Damar Banten – Menteri Perhubungan Dudy Purwagandhi mengevaluasi pelaksanaan arus mudik Lebaran 2026 yang digelar di Kantor PT ASDP Indonesia Ferry (Persero) di Merak, Minggu (22/03/2026).
Berdasarkan hasil evaluasi, puncak arus mudik terjadi pada 18 Maret 2026 dan secara umum berjalan cukup baik. Namun, masih terdapat sejumlah catatan yang perlu diperbaiki, di antaranya:
1) Penerapan mekanisme Tiba Bongkar Berangkat (TBB) yang baru optimal di 3-4 dermaga. Menhub meminta agar mekanisme TBB dapat diberlakukan lebih cepat dan diperluas hingga 5-6 dermaga untuk meningkatkan kapasitas layanan serta menekan potensi antrean.
2) Pentingnya pengendalian arus kendaraan (flow) di dalam kawasan pelabuhan agar antrean tidak meluas hingga keluar area pelabuhan.

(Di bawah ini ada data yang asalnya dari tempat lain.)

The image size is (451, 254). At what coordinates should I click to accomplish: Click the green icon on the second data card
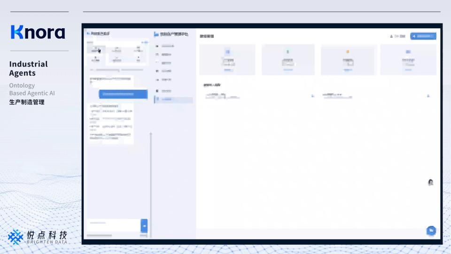[x=288, y=52]
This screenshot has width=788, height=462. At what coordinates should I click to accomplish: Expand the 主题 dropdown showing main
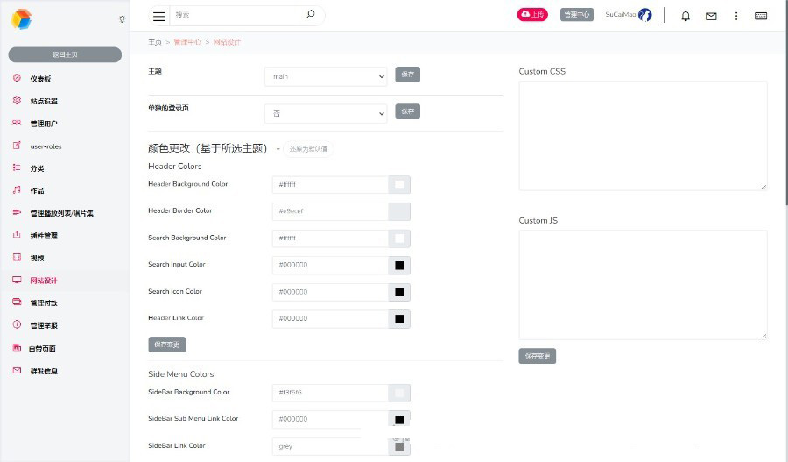[x=326, y=77]
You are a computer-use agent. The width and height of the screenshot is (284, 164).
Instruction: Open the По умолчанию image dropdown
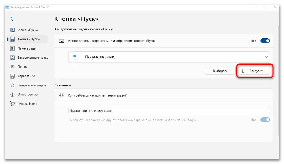(x=168, y=57)
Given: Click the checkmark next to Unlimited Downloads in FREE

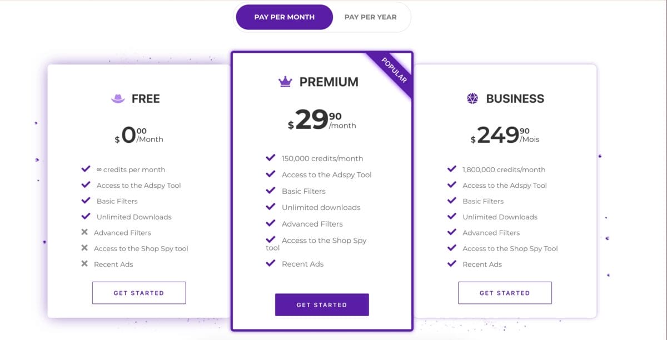Looking at the screenshot, I should click(86, 217).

3) Selain itu, Menhub juga menyoroti Pengaturan kawasan penyangga, seperti di Indah Kiat, yang memerlukan rekayasa operasional berupa penambahan atau pelebaran akses bongkar muat guna menghindari perpotongan arus kendaraan.

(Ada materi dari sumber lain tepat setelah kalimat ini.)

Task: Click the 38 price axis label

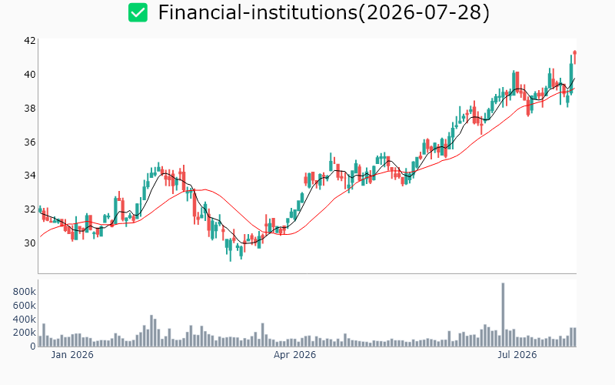Action: point(30,108)
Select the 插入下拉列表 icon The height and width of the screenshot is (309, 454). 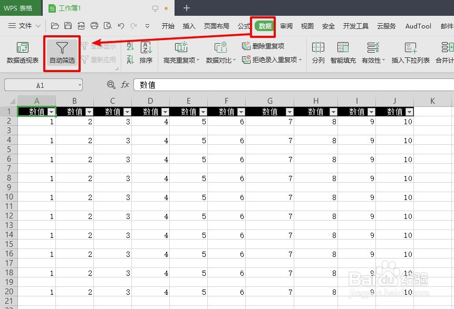(410, 53)
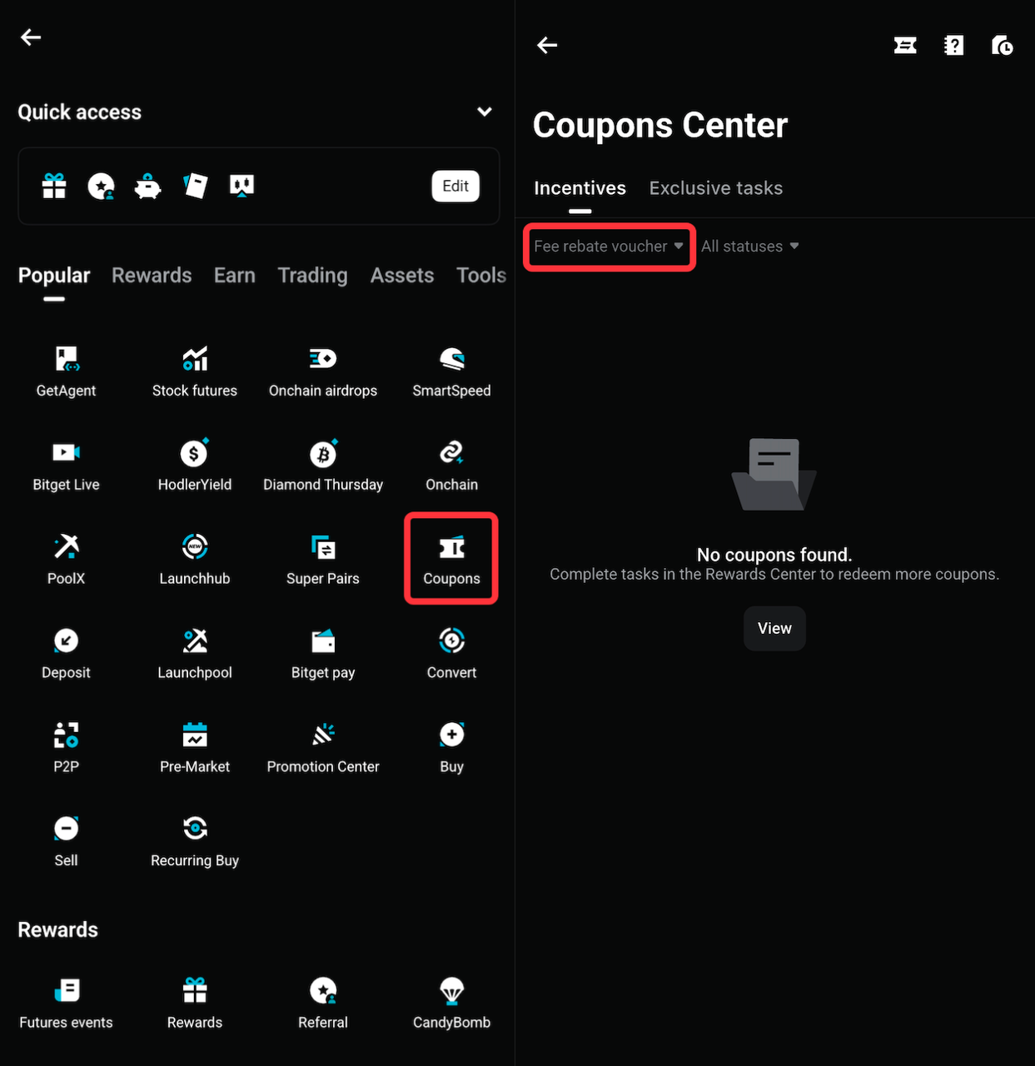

4) Perluasan radius zona pembelian tiket lebih dari 4 km, guna mencegah penumpukan menuju pelabuhan
5) Penerapan sistem tiket Ferizy dengan prinsip satu NIK untuk satu tiket untuk mencegah percaloan
“Tidak boleh ada ruang untuk praktik percaloan. Sistem harus menjamin keadilan, ketertiban, dan kemudahan bagi masyarakat,” tegasnya.
Menhub menegaskan, keselamatan tetap menjadi prioritas utama dalam penyelenggaraan angkutan Lebaran agar perjalanan arus balik berjalan aman dan lancar.